Emptyset has always been a project that I felt weirdly guilty about not appreciating more, as they seemed like a more cerebral and mercilessly deconstructed twist on the UK's industrial-damaged post-dance milieu of Raime, Haxan Cloak, and Demdike Stare. Also, I love James Ginzburg's Subtext label. Unfortunately, all their songs sounded vaguely the same to me and I found all the praise for their architectural inspirations a bit mystifying. Yet still I kept optimistically buying each new album hoping for a masterpiece that never arrived. Thankfully, this debut release for Thrill Jockey finally makes everything click for me. The same general template as always is still in place (improbably dense, ribcage-rattling bass and a slow-motion kick drum pulse), but Ginzburg and Paul Purgas have now distilled it into a thing of truly bludgeoning elemental force: Borders absolutely explodes from my speakers. Also, the duo now wield a bass-heavy homemade "zither" to wonderfully visceral and snarling effect, which I did not see coming at all. I am officially now a convert.
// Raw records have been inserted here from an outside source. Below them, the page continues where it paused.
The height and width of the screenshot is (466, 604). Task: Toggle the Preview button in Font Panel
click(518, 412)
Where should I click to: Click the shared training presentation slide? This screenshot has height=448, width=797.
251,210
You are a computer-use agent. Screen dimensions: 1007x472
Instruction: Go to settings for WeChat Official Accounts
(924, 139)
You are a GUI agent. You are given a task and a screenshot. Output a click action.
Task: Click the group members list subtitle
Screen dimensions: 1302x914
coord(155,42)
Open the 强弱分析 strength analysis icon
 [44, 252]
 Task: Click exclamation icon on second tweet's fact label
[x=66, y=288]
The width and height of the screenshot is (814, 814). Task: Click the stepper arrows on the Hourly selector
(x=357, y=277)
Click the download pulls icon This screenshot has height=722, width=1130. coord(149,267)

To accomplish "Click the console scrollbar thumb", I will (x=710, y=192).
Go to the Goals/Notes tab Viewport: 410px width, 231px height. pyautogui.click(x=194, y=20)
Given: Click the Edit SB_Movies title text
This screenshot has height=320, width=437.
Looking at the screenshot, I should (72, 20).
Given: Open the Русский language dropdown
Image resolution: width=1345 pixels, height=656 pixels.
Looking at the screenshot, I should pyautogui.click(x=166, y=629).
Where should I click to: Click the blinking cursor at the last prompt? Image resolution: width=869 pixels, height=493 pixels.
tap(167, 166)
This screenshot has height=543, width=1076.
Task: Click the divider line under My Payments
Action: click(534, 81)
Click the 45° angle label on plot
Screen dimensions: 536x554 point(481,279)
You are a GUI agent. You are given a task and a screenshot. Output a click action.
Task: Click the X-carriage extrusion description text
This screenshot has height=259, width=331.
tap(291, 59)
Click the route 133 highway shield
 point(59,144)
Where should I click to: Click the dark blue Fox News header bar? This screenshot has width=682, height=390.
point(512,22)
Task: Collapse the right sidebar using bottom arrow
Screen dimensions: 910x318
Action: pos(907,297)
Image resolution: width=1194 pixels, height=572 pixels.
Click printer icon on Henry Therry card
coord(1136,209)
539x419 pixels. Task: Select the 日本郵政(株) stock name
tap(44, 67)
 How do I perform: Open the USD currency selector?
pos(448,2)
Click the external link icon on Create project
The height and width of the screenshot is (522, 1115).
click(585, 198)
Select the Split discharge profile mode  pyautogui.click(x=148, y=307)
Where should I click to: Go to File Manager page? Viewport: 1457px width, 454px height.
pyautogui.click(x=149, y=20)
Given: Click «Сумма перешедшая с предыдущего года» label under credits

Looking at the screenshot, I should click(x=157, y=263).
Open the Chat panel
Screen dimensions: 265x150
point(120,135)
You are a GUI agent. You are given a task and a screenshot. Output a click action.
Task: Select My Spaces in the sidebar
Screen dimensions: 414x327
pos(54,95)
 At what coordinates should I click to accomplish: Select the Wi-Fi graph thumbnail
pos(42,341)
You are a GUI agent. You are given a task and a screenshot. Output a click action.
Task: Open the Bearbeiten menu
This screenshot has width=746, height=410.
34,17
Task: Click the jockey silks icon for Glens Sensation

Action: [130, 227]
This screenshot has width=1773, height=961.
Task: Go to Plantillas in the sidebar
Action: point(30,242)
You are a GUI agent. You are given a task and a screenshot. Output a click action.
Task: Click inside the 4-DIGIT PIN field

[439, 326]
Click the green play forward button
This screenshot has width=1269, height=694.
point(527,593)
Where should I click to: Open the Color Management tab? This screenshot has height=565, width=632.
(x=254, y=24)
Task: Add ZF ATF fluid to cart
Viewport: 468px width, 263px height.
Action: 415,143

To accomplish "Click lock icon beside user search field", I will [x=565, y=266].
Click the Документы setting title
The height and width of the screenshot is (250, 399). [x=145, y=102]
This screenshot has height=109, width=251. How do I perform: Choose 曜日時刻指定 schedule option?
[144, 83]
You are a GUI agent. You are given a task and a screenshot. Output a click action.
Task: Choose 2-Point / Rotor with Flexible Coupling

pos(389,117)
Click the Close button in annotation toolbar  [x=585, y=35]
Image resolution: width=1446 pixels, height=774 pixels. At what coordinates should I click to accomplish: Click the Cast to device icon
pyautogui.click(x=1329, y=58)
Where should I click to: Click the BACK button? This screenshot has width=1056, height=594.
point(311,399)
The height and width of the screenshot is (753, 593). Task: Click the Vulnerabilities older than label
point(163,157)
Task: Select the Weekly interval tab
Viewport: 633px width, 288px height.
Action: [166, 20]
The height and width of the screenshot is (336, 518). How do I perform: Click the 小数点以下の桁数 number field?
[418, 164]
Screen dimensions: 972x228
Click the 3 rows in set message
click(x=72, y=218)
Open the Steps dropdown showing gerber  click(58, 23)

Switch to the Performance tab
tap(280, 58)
I freely admit to being very late to the party in embracing Emptyset, but there have always been some rather significant and mitigating "the emperor has no clothes" aspects to the duo that were somewhat difficult to get past While I have not heard all of their releases, I have heard several of the major ones and Ginzburg and Purgas have a long history of avoiding anything resembling hooks, chord changes, melodies, propulsive rhythms, or songcraft. In fact, a remarkable number of Emptyset pieces (particularly the ones on this album) are built upon the obsessive repetition of just one note. There is also an unwavering fixation on deep, slow-motion thuds for the rhythmic component. Occasionally, on pieces like "Descent," Emptyset open up with something resembling a relentlessly pummeling groove with multiple notes and rare ping-ponging snare-like drums. Even then, however, the duo lock into that groove to a mechanically rigid and relentless degree. In general, however, Borders is a feast of extreme bass worship, heavy industrial textures, and cutting edge sound design. To some degree, many these eleven songs are almost interchangeable, but not in a "this band has absolutely no ideas" way. Rather, each new piece sounds like yet another monomaniacal attempt to bulldoze me into dust. I am totally fine with endless variations upon that theme.
On paper, that might not sound especially compelling, but the sheer single-mindedness and absolutely crushing execution of Borders can be legitimately awe-inspiring, particularly when played at an appropriately high volume. In fact, I suspect the monolithic immensity of Emptyset can probably only be fully captured live, though Borders seems to come as close as a mere recording can possibly come to replicating such viscerally seismic and all-consuming force. Also, the self-built zither was exactly the missing tool that Emptyset needed for their mission, as its buzzing metallic snarl gives these pieces a real sense of violence that far transcends conceptual sound art. The zither is especially effective when it is strummed with punky urgency, as in "Speak" and "Dissolve." Any attempt at maintaining forward momentum at all adds another yet layer of gratification. It is certainly not something that Emptyset has explored much in the past.
I am most fascinated by Emptyset's core aesthetic though, as it dawned on me as I revisited some of their other albums that Ginzburg and Purgas were essentially applying a high-powered microscope to underground dance: they would essentially focus on small snippet of a groove, excise it, blow it up to rumbling and monstrous size, and then loop it. In that light, I now appreciate the "architecture" component of Emptyset's art a bit better, as their real magic is their ability to take a simple idea and absolutely overwhelm a space with their highly localized earthquake of oversaturated frequencies, rich overtones, and subterranean rumble. That, of course, makes perfect sense, as anyone who heard last year's Paul Jebanasam and Roly Porter albums can attest that the Subtext milieu have a genius for explosive production values. They also have a tendency towards crystalline clarity, but Emptyset bucks the trend, as Borders is quite an appealingly gritty and distorted affair. There truly is not anything else out there quite like this, as Borders feels half like old Raime and Haxan Cloak snippets that have been chiseled and jacked-up to brutal effect and half like a boozed-up Ellen Fullman album spoiling for a street fight. Borders is admittedly all force and density, but it is nearly impossible to imagine anyone else pulling off that feat any better than Ginzburg and Purgas do here.